Front Suspension & Steering:Wheel & Shock Travel, Ride Height & Motio Ratio

Wheel Travel is the vertical (up/down) distance the wheel can travel.
In almost all off-road applications it is the best to maximize the wheel travel.

To get this value from an existing vehicle:
Support the vehicle weight with a lift or jack so that the vehicle is not suspended on the suspension system.

Remove shock and spring (if any).

Bring the wheel to the lowest point (also called full-droop) allowed by the suspension linkage system and measure from the floor (or any other horizontal reference plane) to the wheel center and note the distance.

Bring the wheel to the highest point (also called full-jounce or full-bump) allowed by the suspension linkage system and measure from the floor (or any other horizontal reference plane) to the wheel center and note the distance.

Make sure that no suspension link binds with wheels turned to full left or full right. Also check that the desired tire clearance is maintained check all other components (brake components, brake lines, wires, sensors, drive-axles, drive-shafts, CV joints, U-joints and etc.) to make sure they can function properly and that there are no clearance issues.

The difference between the two noted distances is the actual wheel travel allowed.

Shock Travel is the change in shock length through out the wheel travel.
It is best to maximize the shock travel; this reduces the load on the shock absorber.

To get this value from an existing vehicle:
Support the vehicle weight with a lift or a jack so that the vehicle is not suspended on the suspension system.

Remove shock, spring and swaybar (if any). If leaf sprung, do not remove all leaf springs; leave at least one to locate the suspension components.

Bring the wheel to the lowest point (also called full-droop or full extension) allowed by the suspension linkage system and measure from the lower shock mount to upper shock mount and note the distance as Extended Shock Length.

Bring the wheel to the highest point (also called full-jounce or full-bump) allowed by the suspension linkage system and measure from the lower shock mount to upper shock mount and note the distance as Compressed Shock Length.

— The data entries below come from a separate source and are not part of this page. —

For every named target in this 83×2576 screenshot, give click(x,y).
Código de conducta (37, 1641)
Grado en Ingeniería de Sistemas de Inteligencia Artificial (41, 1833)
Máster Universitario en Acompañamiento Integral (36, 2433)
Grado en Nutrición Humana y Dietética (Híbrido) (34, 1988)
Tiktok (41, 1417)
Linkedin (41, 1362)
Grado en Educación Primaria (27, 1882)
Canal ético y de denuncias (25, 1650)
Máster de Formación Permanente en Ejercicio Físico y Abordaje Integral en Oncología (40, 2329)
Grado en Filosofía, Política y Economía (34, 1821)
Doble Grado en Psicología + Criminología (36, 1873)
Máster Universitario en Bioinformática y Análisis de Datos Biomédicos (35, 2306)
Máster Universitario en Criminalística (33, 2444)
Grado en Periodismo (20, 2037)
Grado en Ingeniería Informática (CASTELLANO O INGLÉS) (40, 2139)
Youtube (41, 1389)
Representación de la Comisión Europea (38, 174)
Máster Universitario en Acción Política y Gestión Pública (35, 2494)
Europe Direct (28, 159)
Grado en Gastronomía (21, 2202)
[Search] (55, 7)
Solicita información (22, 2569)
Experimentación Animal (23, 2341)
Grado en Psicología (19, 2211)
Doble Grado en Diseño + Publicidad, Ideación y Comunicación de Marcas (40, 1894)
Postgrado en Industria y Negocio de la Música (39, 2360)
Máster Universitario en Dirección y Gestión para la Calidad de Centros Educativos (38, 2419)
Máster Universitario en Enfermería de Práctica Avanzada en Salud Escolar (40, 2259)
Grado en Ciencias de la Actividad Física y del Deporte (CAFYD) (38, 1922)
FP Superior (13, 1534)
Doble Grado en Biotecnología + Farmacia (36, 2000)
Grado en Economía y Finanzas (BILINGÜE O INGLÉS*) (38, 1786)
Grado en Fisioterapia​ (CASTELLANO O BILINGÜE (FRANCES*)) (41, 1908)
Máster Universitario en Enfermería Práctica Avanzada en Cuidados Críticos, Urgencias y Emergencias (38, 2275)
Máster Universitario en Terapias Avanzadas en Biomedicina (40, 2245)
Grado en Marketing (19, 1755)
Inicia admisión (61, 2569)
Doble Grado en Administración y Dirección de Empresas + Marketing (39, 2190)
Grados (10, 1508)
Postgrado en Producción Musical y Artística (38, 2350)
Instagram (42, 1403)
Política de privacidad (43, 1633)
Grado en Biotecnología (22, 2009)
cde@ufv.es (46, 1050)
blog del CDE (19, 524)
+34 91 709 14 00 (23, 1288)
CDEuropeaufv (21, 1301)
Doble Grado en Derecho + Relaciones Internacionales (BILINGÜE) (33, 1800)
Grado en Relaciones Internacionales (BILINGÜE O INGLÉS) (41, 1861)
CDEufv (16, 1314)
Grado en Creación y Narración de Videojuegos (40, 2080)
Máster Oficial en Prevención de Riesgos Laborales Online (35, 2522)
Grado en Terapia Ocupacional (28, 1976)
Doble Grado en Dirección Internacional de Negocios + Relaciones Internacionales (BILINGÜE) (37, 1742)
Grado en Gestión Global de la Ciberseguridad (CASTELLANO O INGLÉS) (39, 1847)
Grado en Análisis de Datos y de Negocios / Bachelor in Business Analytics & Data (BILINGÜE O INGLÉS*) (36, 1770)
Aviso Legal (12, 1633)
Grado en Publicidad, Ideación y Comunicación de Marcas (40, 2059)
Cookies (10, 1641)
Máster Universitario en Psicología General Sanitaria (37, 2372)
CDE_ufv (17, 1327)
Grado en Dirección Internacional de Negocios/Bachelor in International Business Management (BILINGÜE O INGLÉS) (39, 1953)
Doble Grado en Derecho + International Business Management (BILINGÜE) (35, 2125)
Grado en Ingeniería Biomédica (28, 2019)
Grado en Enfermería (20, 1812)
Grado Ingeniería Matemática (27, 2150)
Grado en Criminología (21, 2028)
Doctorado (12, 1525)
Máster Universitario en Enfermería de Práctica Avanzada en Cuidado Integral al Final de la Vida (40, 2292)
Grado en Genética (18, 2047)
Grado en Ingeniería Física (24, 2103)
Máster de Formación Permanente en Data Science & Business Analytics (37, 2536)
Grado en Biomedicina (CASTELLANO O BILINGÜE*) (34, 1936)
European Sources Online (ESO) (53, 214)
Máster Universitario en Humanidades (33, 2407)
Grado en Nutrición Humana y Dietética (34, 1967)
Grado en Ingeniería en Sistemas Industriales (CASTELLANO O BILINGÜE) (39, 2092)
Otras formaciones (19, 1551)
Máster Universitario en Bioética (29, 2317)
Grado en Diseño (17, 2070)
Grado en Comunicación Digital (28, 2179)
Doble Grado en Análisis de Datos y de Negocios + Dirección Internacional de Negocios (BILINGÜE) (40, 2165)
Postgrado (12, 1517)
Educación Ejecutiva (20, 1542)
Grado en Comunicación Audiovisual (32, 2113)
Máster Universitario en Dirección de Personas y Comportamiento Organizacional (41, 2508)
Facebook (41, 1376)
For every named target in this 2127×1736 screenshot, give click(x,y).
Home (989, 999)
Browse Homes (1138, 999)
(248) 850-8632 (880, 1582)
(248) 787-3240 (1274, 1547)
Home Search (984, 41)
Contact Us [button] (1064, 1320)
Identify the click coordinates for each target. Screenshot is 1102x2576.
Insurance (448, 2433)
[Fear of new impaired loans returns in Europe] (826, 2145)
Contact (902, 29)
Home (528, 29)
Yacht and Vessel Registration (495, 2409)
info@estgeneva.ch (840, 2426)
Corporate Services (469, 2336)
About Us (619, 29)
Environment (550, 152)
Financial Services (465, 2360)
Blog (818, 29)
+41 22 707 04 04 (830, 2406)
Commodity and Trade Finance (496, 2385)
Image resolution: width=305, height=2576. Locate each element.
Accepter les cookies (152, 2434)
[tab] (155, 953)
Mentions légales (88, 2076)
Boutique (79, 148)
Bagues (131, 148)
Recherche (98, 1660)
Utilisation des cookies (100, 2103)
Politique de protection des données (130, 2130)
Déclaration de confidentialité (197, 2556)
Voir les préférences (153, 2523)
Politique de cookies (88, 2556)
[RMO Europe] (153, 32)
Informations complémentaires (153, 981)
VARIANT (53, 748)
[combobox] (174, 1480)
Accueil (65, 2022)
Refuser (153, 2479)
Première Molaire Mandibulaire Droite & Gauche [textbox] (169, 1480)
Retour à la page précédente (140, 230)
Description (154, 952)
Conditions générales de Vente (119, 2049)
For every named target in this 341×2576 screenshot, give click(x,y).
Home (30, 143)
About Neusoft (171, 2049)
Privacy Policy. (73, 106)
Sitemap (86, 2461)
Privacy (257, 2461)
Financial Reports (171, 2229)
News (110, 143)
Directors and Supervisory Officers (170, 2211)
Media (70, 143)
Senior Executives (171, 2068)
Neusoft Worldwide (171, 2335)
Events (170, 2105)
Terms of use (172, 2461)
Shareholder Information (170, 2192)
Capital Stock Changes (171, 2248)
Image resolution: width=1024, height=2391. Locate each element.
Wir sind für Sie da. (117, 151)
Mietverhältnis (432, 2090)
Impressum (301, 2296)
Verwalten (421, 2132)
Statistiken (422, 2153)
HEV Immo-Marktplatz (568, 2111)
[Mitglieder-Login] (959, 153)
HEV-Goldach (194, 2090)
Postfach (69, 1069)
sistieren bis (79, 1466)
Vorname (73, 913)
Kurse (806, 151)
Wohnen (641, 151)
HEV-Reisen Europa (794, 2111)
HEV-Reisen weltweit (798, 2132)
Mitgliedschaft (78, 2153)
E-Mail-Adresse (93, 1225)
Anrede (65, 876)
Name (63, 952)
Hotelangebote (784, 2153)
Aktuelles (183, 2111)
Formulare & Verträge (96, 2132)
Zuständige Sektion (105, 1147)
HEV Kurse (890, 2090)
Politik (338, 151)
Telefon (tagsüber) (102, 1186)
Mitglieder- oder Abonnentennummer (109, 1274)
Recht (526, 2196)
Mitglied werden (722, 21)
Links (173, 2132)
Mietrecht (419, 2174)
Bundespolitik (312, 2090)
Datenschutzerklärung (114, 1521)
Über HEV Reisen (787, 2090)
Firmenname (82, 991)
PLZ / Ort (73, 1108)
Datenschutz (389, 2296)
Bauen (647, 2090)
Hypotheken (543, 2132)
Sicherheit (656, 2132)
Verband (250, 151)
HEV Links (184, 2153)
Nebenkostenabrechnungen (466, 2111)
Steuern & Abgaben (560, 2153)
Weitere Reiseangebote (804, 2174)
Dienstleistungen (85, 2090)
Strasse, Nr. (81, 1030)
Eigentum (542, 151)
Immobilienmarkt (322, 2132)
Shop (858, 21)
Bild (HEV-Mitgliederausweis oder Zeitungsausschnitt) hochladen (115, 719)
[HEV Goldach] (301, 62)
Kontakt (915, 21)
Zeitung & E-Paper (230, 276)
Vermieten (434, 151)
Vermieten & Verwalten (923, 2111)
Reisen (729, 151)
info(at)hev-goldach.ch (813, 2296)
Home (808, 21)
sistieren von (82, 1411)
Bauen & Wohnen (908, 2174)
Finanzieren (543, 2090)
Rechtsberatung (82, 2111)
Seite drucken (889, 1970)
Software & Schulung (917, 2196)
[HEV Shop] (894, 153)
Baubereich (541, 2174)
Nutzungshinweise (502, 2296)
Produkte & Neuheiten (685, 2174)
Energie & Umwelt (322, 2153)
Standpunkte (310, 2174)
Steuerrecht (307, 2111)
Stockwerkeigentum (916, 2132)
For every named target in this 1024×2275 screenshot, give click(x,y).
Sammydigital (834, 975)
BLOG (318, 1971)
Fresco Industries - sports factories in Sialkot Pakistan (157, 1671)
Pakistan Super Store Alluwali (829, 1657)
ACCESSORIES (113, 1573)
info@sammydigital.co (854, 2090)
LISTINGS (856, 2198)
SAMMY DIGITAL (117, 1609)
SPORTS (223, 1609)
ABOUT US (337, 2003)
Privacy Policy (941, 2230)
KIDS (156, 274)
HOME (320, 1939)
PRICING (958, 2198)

Make sure that no suspension link binds with wheels turned to full left or full right through out the entire wheel travel. Also check that the desired tire clearance is maintained check all other components (brake components, brake lines, wires, sensors, drive-axles, drive-shafts, CV joints, U-joints and etc.) to make sure they can function properly and that there are no clearance issues.

The difference between the two noted distances (Extended Shock Length and Compressed Shock Length) is the actual shock travel needed.

Ride Height is the height of the vehicle standing still on level ground.
Ride height for high speed desert applications usually vary from 30% to 50%. Ride height for slow speed rock crawler applications usually vary from 50% to 70%.

Ride Height (RH) is expressed as percentage of total wheel travel that equals to droop travel. For example if you have 10 inches of travel and you want your ride height to be such that shock compresses 6 inches and extends 4 inches from stand still, then your Ride Height would be 40%. This also means the shock will compress 40% of its travel to support the weight of the vehicle.

Motion Ratio is the ratio of shock travel versus wheel travel. It is equal to the Shock Travel (in inches) per 1 inch of Wheel Travel.
Motion Ratio is used to account for the different suspension geometries and the resultant mechanical leverage on the spring. In almost all cases, the Motion Ratio is less than 1. In general, if there is a choice, aim for the highest ratio permitted by the wheel travel desired, shock travel available and suspension geometry. This will give you the lowest spring rate possible. Coil springs with high rates are generally not available, have less coil travel, and are heavier.

You can calculate the motion ratio by simply dividing the shock travel by the wheel travel. Example if the shock travels 0.5 inches and the wheel travels 1 inches then the motion ratio would be 0.5/1 = 0.5

For most suspension systems motion ratio varies though out the wheel travel. It is important that you use the motion ratio value at the desired ride height for the accuracy of the spring rate and ride height calculations

It is important that you measure the geometry related dimensions while the vehicle is at ride height for accuracy of the spring rate calculations.